[MATERIAL FOR THE TASK]

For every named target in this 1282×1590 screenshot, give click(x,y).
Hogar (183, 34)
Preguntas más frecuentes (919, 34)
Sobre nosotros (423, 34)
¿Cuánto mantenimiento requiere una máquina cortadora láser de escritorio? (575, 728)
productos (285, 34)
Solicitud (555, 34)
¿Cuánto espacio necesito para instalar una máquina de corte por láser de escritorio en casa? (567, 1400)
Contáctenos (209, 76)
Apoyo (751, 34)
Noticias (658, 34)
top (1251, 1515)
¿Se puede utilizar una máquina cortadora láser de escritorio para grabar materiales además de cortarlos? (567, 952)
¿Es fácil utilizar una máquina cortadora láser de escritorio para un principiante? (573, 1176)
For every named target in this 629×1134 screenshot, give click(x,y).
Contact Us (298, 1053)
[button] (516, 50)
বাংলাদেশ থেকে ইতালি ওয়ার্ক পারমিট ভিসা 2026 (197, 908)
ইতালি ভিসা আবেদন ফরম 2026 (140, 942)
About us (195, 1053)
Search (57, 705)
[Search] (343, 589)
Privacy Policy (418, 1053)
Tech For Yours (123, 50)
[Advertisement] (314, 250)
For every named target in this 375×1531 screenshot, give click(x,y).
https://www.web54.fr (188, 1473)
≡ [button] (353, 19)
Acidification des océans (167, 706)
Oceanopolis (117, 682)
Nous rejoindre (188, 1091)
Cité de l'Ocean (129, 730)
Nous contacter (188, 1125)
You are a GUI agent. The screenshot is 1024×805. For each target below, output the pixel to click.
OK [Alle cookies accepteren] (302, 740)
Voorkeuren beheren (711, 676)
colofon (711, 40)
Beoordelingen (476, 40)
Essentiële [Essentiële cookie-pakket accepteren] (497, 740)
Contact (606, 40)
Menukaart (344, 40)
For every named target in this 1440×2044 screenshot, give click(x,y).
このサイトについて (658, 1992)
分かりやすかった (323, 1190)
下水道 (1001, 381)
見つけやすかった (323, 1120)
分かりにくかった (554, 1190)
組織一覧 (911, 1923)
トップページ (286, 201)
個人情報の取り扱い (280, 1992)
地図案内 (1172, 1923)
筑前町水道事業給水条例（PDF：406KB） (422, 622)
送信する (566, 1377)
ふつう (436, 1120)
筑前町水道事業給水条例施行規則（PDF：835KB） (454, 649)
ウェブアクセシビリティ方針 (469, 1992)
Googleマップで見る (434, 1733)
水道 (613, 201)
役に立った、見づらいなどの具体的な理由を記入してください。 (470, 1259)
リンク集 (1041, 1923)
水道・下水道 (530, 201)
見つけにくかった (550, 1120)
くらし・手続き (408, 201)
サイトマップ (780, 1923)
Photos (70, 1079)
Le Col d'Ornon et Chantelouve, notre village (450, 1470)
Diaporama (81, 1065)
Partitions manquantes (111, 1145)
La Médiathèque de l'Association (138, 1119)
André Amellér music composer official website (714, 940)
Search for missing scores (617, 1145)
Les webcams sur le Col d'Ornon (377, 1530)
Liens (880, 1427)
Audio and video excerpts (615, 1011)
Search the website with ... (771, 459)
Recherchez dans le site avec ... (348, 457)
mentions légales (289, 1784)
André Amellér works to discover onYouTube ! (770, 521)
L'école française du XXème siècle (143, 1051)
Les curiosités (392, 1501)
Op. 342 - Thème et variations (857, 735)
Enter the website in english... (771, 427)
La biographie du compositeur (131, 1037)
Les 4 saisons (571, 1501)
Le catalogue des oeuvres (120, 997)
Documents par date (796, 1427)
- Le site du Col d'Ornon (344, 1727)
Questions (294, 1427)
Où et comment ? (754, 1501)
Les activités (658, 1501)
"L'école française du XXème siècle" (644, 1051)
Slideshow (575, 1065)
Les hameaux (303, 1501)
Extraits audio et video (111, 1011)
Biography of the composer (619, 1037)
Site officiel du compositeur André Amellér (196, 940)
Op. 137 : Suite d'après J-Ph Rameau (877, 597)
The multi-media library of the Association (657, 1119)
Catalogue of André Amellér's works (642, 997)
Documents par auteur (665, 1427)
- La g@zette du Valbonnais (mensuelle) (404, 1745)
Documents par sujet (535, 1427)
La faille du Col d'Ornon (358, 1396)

[GIVEN TASK]
Copy all of the records above word for word, line by line, without changing anything.

[RESULT FOR THIS TASK]
For every named target in this 1282×1590 screenshot, give click(x,y).
Hogar (183, 34)
Preguntas más frecuentes (919, 34)
Sobre nosotros (423, 34)
¿Cuánto mantenimiento requiere una máquina cortadora láser de escritorio? (575, 728)
productos (285, 34)
Solicitud (555, 34)
¿Cuánto espacio necesito para instalar una máquina de corte por láser de escritorio en casa? (567, 1400)
Contáctenos (209, 76)
Apoyo (751, 34)
Noticias (658, 34)
top (1251, 1515)
¿Se puede utilizar una máquina cortadora láser de escritorio para grabar materiales además de cortarlos? (567, 952)
¿Es fácil utilizar una máquina cortadora láser de escritorio para un principiante? (573, 1176)
For every named target in this 629×1134 screenshot, give click(x,y).
Contact Us (298, 1053)
[button] (516, 50)
বাংলাদেশ থেকে ইতালি ওয়ার্ক পারমিট ভিসা 2026 (197, 908)
ইতালি ভিসা আবেদন ফরম 2026 (140, 942)
About us (195, 1053)
Search (57, 705)
[Search] (343, 589)
Privacy Policy (418, 1053)
Tech For Yours (123, 50)
[Advertisement] (314, 250)
For every named target in this 375×1531 screenshot, give click(x,y).
https://www.web54.fr (188, 1473)
≡ [button] (353, 19)
Acidification des océans (167, 706)
Oceanopolis (117, 682)
Nous rejoindre (188, 1091)
Cité de l'Ocean (129, 730)
Nous contacter (188, 1125)
You are a GUI agent. The screenshot is 1024×805. For each target below, output the pixel to click.
OK [Alle cookies accepteren] (302, 740)
Voorkeuren beheren (711, 676)
colofon (711, 40)
Beoordelingen (476, 40)
Essentiële [Essentiële cookie-pakket accepteren] (497, 740)
Contact (606, 40)
Menukaart (344, 40)
For every named target in this 1440×2044 screenshot, give click(x,y).
このサイトについて (658, 1992)
分かりやすかった (323, 1190)
下水道 (1001, 381)
見つけやすかった (323, 1120)
分かりにくかった (554, 1190)
組織一覧 (911, 1923)
トップページ (286, 201)
個人情報の取り扱い (280, 1992)
地図案内 (1172, 1923)
筑前町水道事業給水条例（PDF：406KB） (422, 622)
送信する (566, 1377)
ふつう (436, 1120)
筑前町水道事業給水条例施行規則（PDF：835KB） (454, 649)
ウェブアクセシビリティ方針 (469, 1992)
Googleマップで見る (434, 1733)
水道 (613, 201)
役に立った、見づらいなどの具体的な理由を記入してください。 (470, 1259)
リンク集 (1041, 1923)
水道・下水道 (530, 201)
見つけにくかった (550, 1120)
くらし・手続き (408, 201)
サイトマップ (780, 1923)
Photos (70, 1079)
Le Col d'Ornon et Chantelouve, notre village (450, 1470)
Diaporama (81, 1065)
Partitions manquantes (111, 1145)
La Médiathèque de l'Association (138, 1119)
André Amellér music composer official website (714, 940)
Search for missing scores (617, 1145)
Les webcams sur le Col d'Ornon (377, 1530)
Liens (880, 1427)
Audio and video excerpts (615, 1011)
Search the website with ... (771, 459)
Recherchez dans le site avec ... (348, 457)
mentions légales (289, 1784)
André Amellér works to discover onYouTube ! (770, 521)
L'école française du XXème siècle (143, 1051)
Les curiosités (392, 1501)
Op. 342 - Thème et variations (857, 735)
Enter the website in english... (771, 427)
La biographie du compositeur (131, 1037)
Les 4 saisons (571, 1501)
Le catalogue des oeuvres (120, 997)
Documents par date (796, 1427)
- Le site du Col d'Ornon (344, 1727)
Questions (294, 1427)
Où et comment ? (754, 1501)
Les activités (658, 1501)
"L'école française du XXème siècle" (644, 1051)
Slideshow (575, 1065)
Les hameaux (303, 1501)
Extraits audio et video (111, 1011)
Biography of the composer (619, 1037)
Site officiel du compositeur André Amellér (196, 940)
Op. 137 : Suite d'après J-Ph Rameau (877, 597)
The multi-media library of the Association (657, 1119)
Catalogue of André Amellér's works (642, 997)
Documents par auteur (665, 1427)
- La g@zette du Valbonnais (mensuelle) (404, 1745)
Documents par sujet (535, 1427)
La faille du Col d'Ornon (358, 1396)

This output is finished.